In developing the calculus, Newton used the method of "fluxions" (from the Latin "flow"): functions flowed and he considered their "rate of flow." He routinely dealt with "infinitesimal" (infinitely small quantities) and used dots above the variable functions to denote derivatives. The notations we use in calculus are primarily due to the other inventor of calculus, Leibniz.
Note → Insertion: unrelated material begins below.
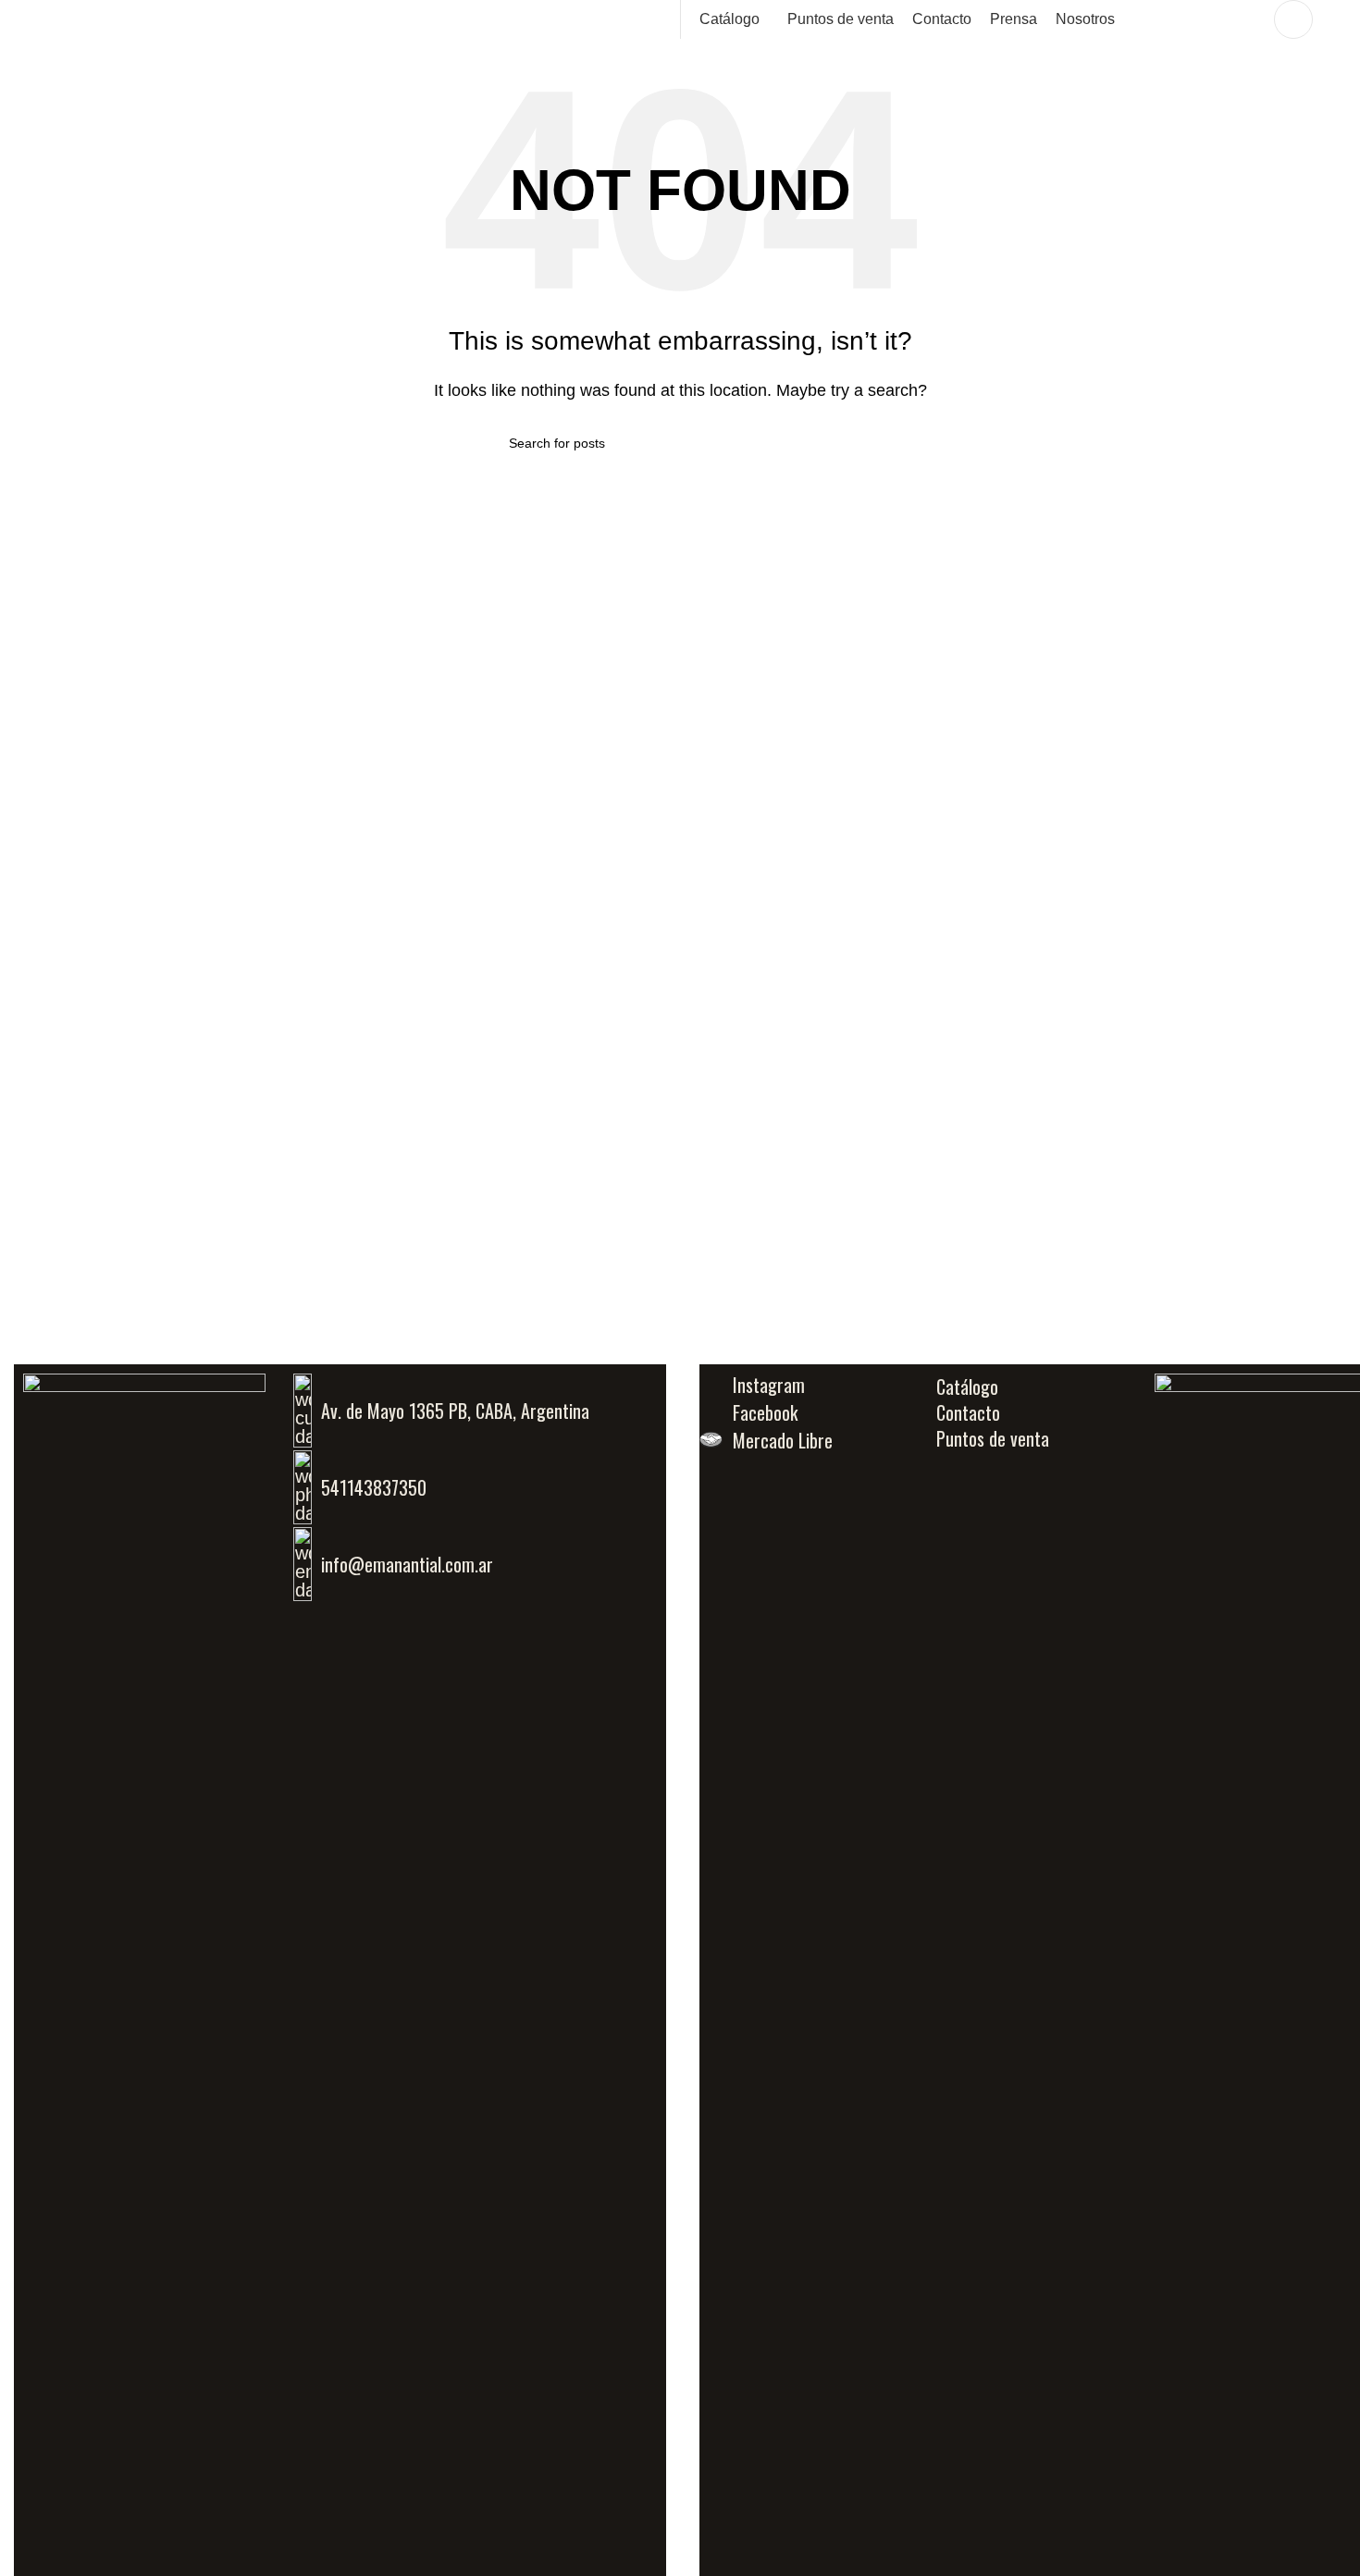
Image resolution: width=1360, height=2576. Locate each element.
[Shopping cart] (1338, 19)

Newton and Leibniz both used an intuitive idea of "limit," but neither seemed to have a precise definition of it.

Newton served in Parliament twice. He was elected President of the Royal Society and held that position for 24 years. In 1696 he was appointed Warden of the Mint and put in charge of the system of coinage in the British Empire. In 1705 he was knighted by Queen Anne. Except for a few periods of severe insomnia and a persecution mania (perhaps due to overwork or mercury poisoning from his work at the Mint), Newton's health was excellent until the last 3 years of his life. He died in his sleep at the age of 85, and was buried with full national honors in West Minster Abbey.

Condensed from Men of Mathematics by E.T. Bell (1937, Simon and Schuster) and An Introduction to the History of Mathematics by H. Eves (1976).